## SET PROBLEM
Replace "avatar" with "profile" in the entries, starting at the line with "Click Nguyễn Minh Vượng's avatar picture" and running through the last entry, and reproduce only those lines with nothing else changed. Leave out the pictures.

┌──

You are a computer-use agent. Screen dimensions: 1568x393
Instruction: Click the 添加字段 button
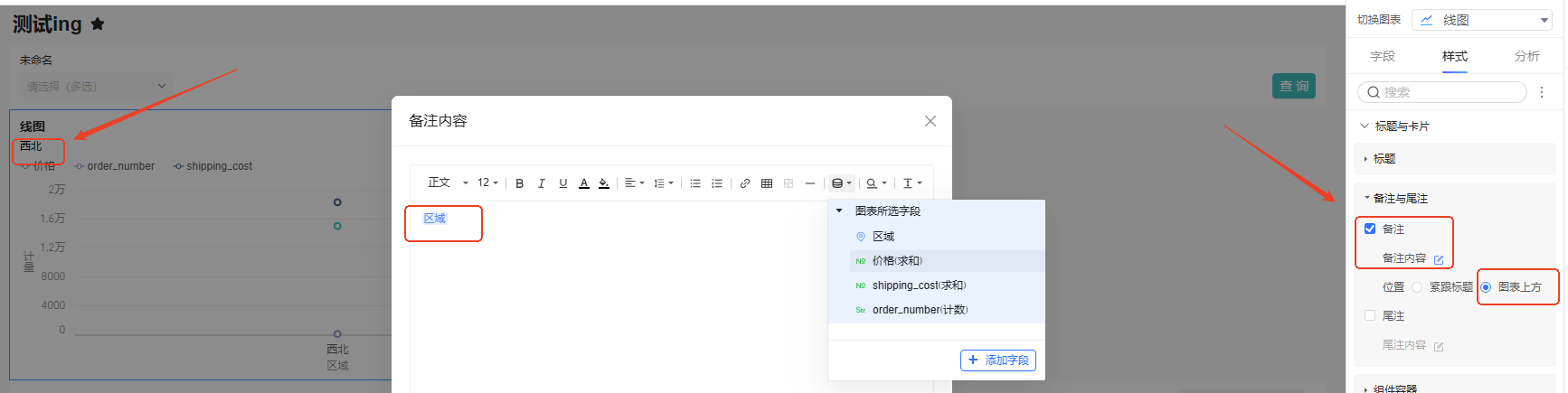pyautogui.click(x=997, y=360)
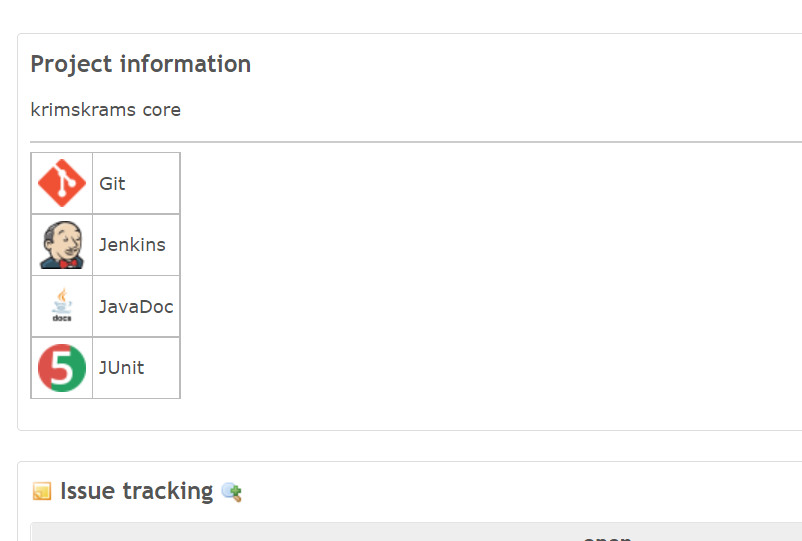
Task: Click empty page area above Project information
Action: coord(401,16)
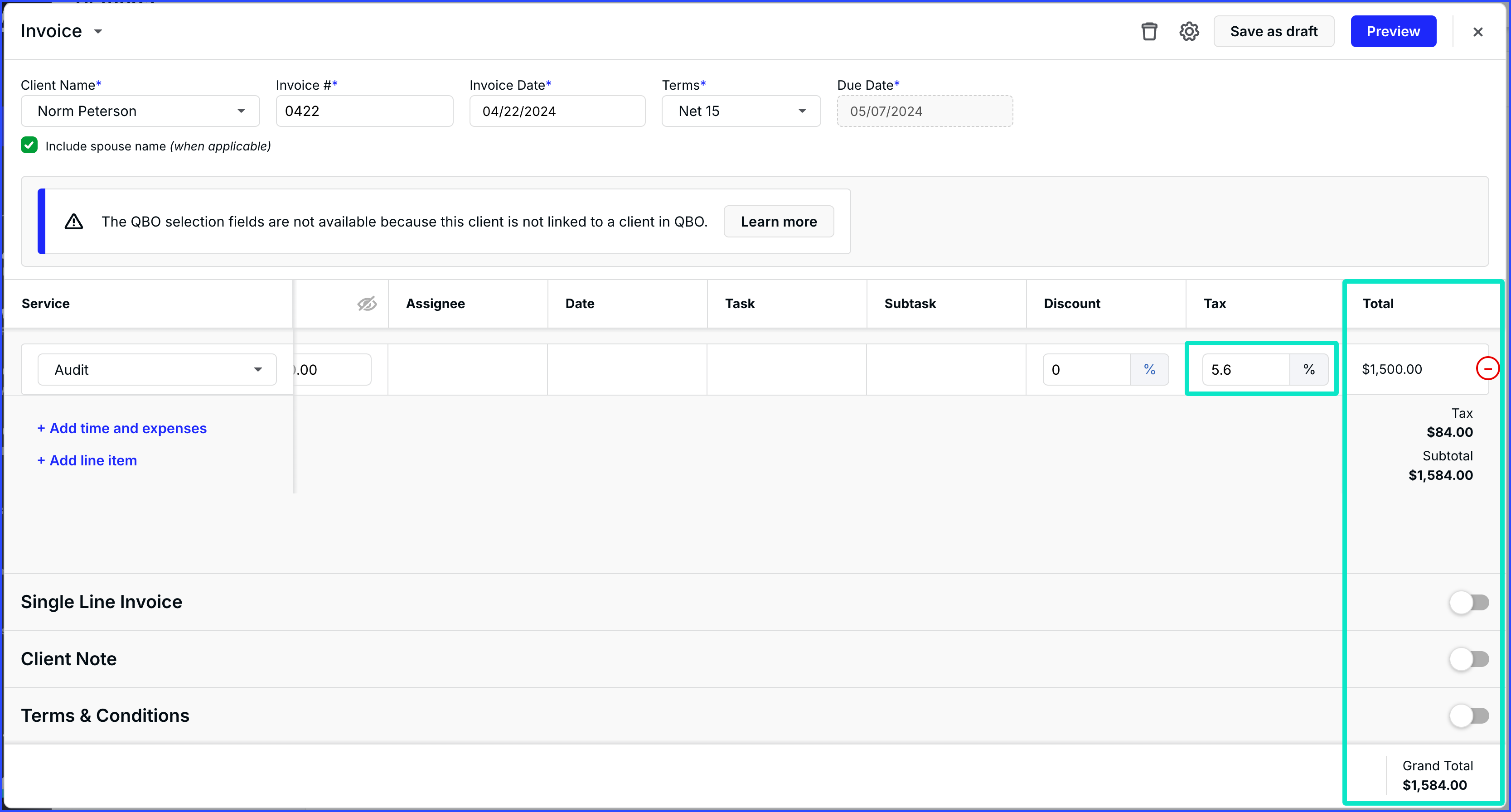Click the hidden-eye column visibility icon
Viewport: 1511px width, 812px height.
click(367, 304)
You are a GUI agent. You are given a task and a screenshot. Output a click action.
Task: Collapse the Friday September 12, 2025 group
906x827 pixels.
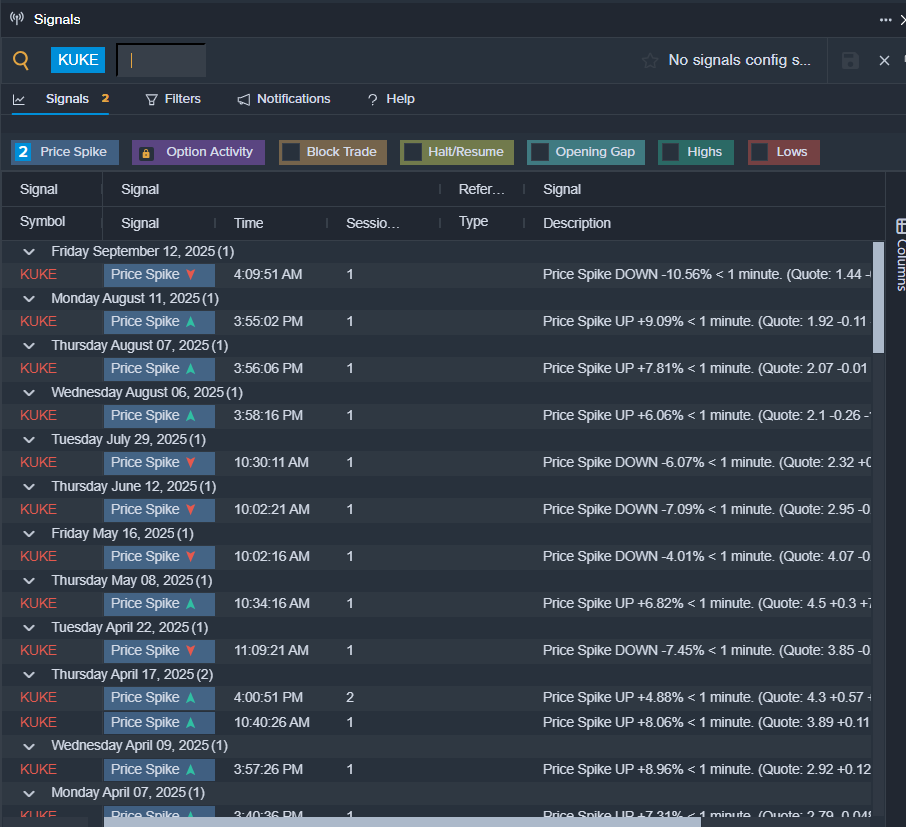(x=29, y=252)
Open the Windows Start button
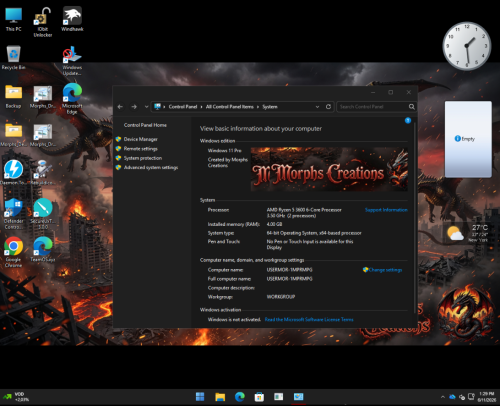 pyautogui.click(x=200, y=397)
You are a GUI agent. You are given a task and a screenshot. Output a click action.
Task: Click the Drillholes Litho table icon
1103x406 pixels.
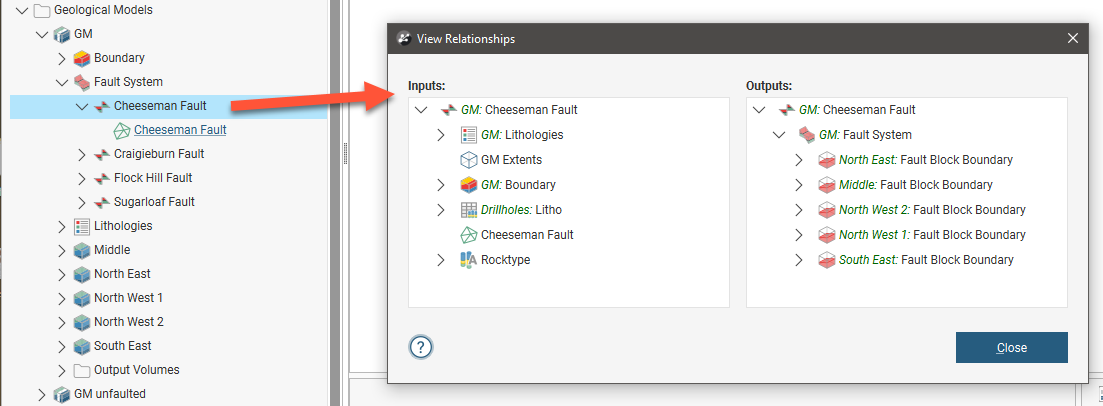pyautogui.click(x=469, y=210)
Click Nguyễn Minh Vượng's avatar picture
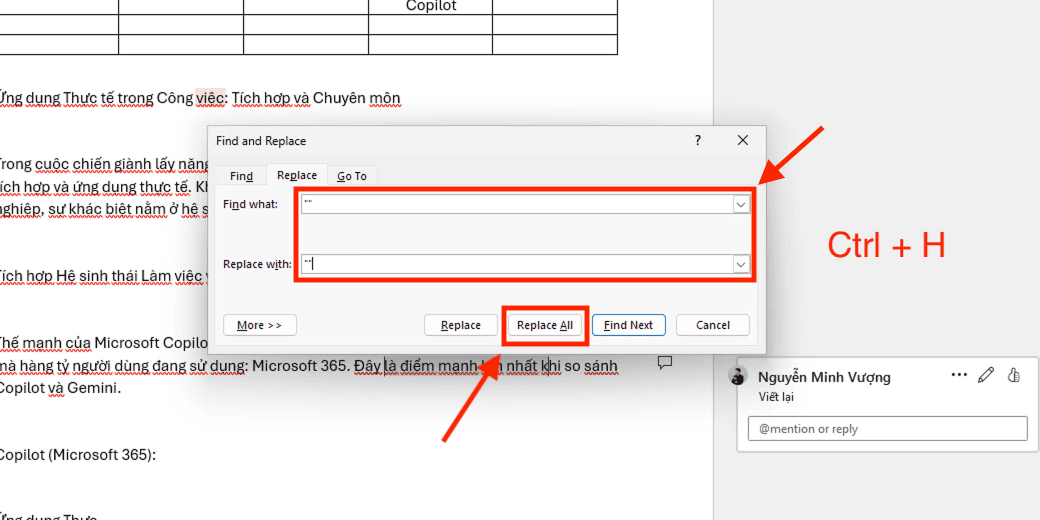 [x=738, y=377]
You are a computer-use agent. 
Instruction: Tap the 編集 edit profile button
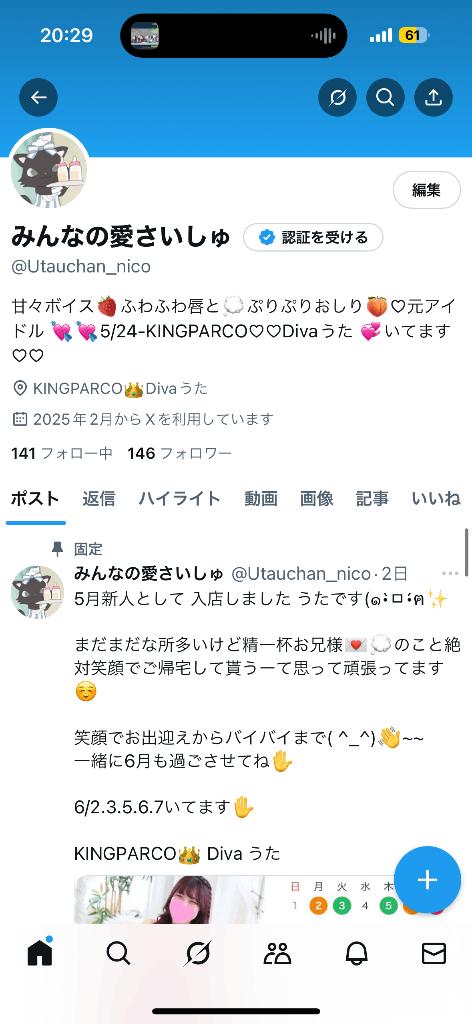tap(426, 190)
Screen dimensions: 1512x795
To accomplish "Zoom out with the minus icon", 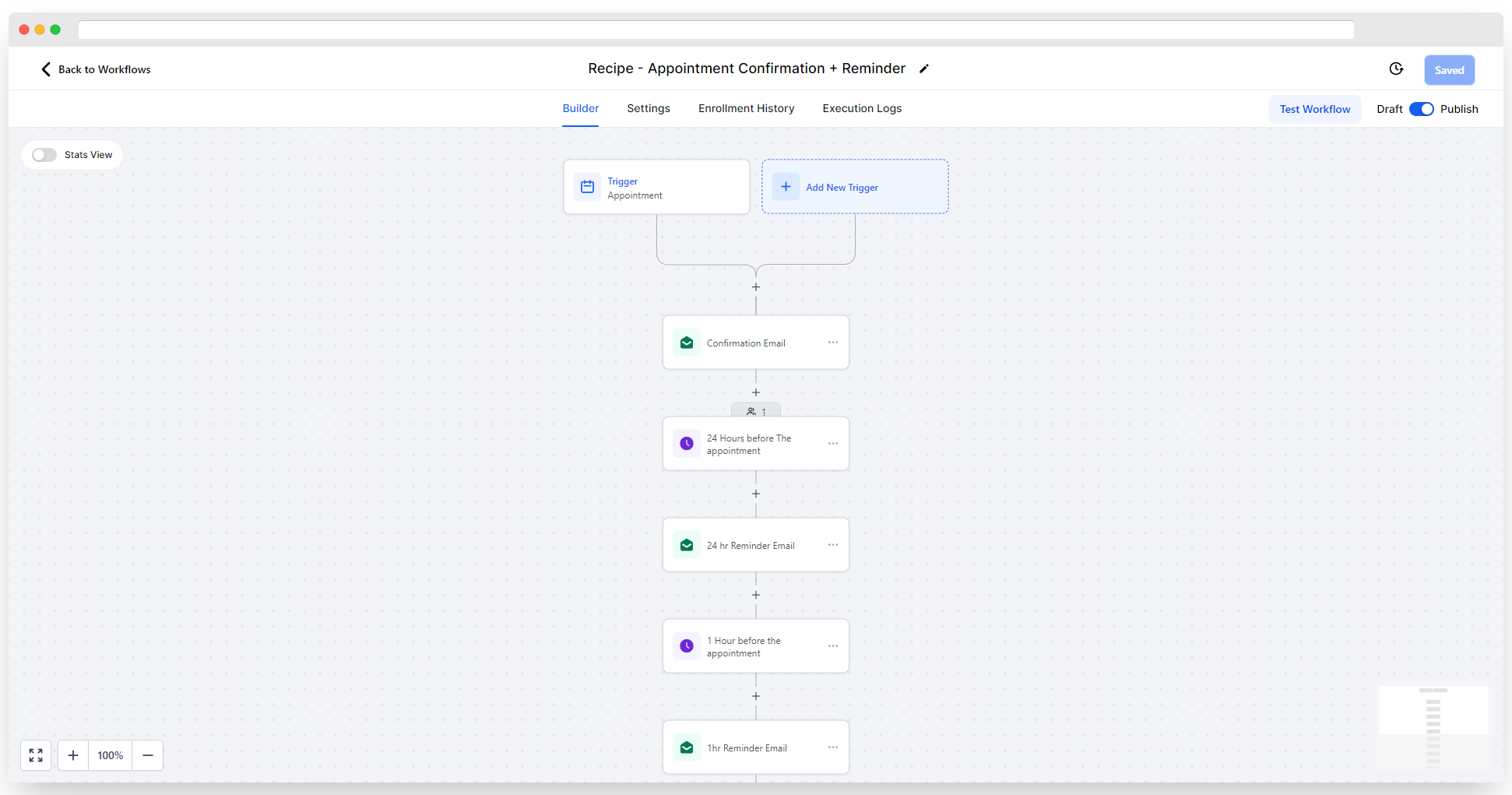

└──

## RESPONSE
Click Nguyễn Minh Vượng's profile picture
 [x=738, y=377]
You are a computer-use agent. 
Instruction: Tap the 編集 edit profile button
tap(426, 190)
Screen dimensions: 1512x795
To accomplish "Zoom out with the minus icon", 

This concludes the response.